AI as Civic Infrastructure

Why AI governance is an infrastructure problem, not a technology problem

Last updated: · 3 min read

Algorithms help decide who gets a mortgage, which patients receive follow-up care, and how police departments deploy officers. Most people affected by those decisions have no idea AI is involved. We have been thinking about this as a technology problem. It is an infrastructure problem, and the difference changes everything about how you would govern it.

We've been here before. Every major technological transition that reshaped public life - electricity, telecommunications, public health, transportation - eventually forced a recognition: when a technology becomes foundational to democratic participation, markets alone can't govern it. We didn't let private companies decide which cities the interstate system would connect. We didn't let profit motives alone determine who received vaccines. In each case, we built public institutions with the authority and capacity to act on behalf of everyone. Markets didn't fail entirely. The stakes just required a different kind of accountability.

AI has reached that threshold, and yet the dominant frame for governing it remains regulatory - rules imposed on companies after the fact, designed primarily to limit harm. Treat AI as infrastructure and a different set of questions emerges. Who has authority over how the system operates? Who does it serve by default, and who bears the cost when it doesn't work? What obligations attach to building and maintaining it? We ask these questions about water systems, electrical grids, and public health. The intellectual discipline for governing shared systems at scale already exists. It just hasn't been applied to AI yet.
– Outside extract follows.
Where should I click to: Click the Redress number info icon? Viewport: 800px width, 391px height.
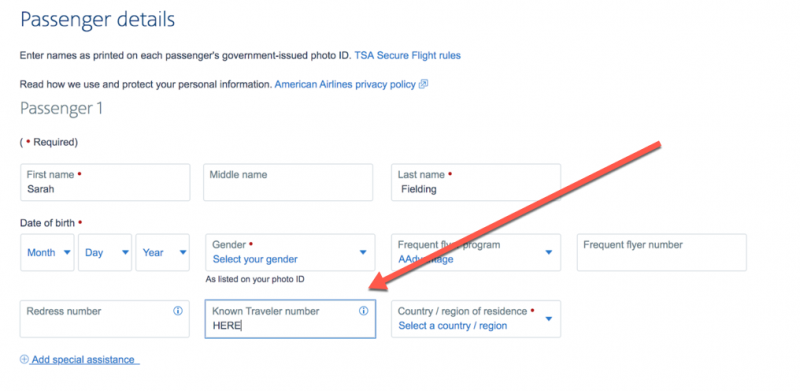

The technology industry's economic model explains part of that gap. AI remaining a product - built by private companies, governed by private choices, distributed according to ability to pay - is a feature for the people who build it, not a bug. And that model has produced extraordinary technical progress. But it has also concentrated the authority to shape public systems in a very small number of institutions, almost none of which answer to the people those systems affect. Infrastructure carries obligations that products don't. You can choose not to buy a product. You can't opt out of the system that determines your credit score or whether your health insurance claim gets approved.
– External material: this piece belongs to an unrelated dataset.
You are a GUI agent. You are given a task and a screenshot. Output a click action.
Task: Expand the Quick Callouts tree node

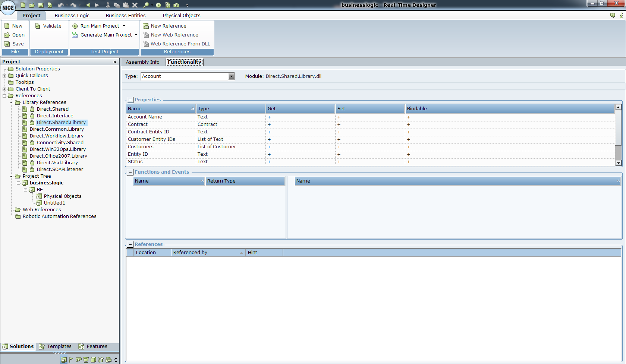4,76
At the Patrick J. McGovern Foundation, we've committed over $500 million to organizations building AI as public infrastructure, and the work looks different from what most people imagine when they hear "AI governance." Newsrooms using AI to surface patterns in government records that would take human reporters years to find. Climate networks building predictive models that help communities prepare for drought before displacement begins. Health systems in the Global South designing diagnostic tools with patients and providers rather than in labs a continent away. In India, we've invested in AI-powered agricultural advisories reaching smallholder farmers and maternal health platforms extending care to women in communities where clinics are scarce. In the Caribbean, we supported the creation of a regional AI center in Trinidad and Tobago. The thread running through all of this is the same: the people affected by AI systems participate in their design and governance.
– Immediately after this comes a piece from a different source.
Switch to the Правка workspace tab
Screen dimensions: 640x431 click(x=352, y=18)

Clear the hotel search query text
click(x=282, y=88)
The policy work reinforces what the field work shows. When I served on the UN Secretary-General's High-Level Advisory Body on AI, the question of public authority over AI systems sat at the center of every recommendation we developed. In my current role as the U.S. government's nominated expert to the Global Partnership on AI, the same tension surfaces in every working session - the gap between how rapidly AI is being deployed and how slowly public institutions are building the capacity to govern it. That structural mismatch between pace and readiness is where the real risk lives. Not in any single misuse of AI, but in the accumulating distance between the technology and the democratic institutions that should have authority over it.

India is a case I follow closely because it tests the framework in real conditions. They've built digital public infrastructure serving over a billion people, and that experience - designing systems at population scale with interoperability and public access as foundational principles - is precisely the institutional muscle that governing AI well requires. At the India AI Impact Summit in 2026, that vision took concrete form: shared compute infrastructure, open data frameworks, governance models that treat AI access as a public entitlement rather than a market outcome.

The countries that invest in governance alongside capacity, rather than treating governance as something you add later, will shape the terms of AI development for everyone else. And the window for building that architecture - while the underlying systems are still taking shape - is not unlimited.